- Genre: Documentary
- Written by: Ross Spears Jamie Ross
- Directed by: Ross Spears
- Narrated by: Sissy Spacek
- Country of origin: United States
- Original language: English
- No. of seasons: 1
- No. of episodes: 4

Production
- Producer: Jamie Ross
- Running time: 50 minutes

Original release
- Network: PBS
- Release: April 9 – April 30, 2009

= Appalachia: A History of Mountains and People =

Appalachia: A History of Mountains and People is a four-part American documentary television series that premiered April 9, 2009, on PBS. The series explores the natural and human history of the Appalachian Mountains region.

==Background==
Most of the people featured in the series come from, or live in, the Appalachian region, including the narrator Sissy Spacek.
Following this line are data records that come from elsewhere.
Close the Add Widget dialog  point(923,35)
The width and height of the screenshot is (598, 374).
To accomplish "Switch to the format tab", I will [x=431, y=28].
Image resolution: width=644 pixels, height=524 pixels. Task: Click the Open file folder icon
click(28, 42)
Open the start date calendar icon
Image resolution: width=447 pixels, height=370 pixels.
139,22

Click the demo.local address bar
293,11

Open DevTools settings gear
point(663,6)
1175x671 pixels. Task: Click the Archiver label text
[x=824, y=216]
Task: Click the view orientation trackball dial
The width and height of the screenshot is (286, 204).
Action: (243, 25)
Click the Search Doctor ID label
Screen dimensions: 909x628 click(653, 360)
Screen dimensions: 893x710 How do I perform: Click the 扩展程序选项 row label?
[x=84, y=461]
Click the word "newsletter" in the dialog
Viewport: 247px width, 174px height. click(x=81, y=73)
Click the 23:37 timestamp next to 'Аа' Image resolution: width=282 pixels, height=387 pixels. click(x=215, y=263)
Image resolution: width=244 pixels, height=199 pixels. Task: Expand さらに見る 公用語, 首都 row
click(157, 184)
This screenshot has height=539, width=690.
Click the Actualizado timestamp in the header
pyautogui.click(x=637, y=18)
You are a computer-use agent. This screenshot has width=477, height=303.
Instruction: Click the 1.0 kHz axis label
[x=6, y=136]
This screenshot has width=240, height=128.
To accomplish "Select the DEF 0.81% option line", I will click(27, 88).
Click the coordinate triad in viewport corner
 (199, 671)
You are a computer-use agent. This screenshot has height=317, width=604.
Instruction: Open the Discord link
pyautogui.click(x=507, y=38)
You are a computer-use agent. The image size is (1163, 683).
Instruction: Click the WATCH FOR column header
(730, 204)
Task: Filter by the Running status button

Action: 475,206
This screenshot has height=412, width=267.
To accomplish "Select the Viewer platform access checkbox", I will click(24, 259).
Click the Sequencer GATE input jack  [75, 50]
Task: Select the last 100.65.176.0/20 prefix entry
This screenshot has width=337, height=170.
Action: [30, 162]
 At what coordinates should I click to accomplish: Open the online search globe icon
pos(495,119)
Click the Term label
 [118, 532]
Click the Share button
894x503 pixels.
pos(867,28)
Some of the other people featured include Henry Louis Gates Jr., Barbara Kingsolver, E. O. Wilson, Nikki Giovanni, Robert Coles, Wilma Dykeman, Charles Hudson, Denise Giardina, Mary Lee Settle, John Ehle, Sharyn McCrumb, and Gurney Norman.

==Reception==
Appalachia was selected as the "Top of the List 2010" by Booklist, and heralded by reviewer Candace Smith as a "sterling four-part series". She commented: "Beautifully shot and vast in scope, this stellar series combines science, history, and arts in a tribute to Appalachia that offers hope for the future."

Diana Nelson Jones of the Pittsburgh Post-Gazette called the series "engrossing and beautifully filmed and illustrated". Jones suggested that with enough viewers Appalachia "could be the beginning of a cure for society's malignant attitude about the region".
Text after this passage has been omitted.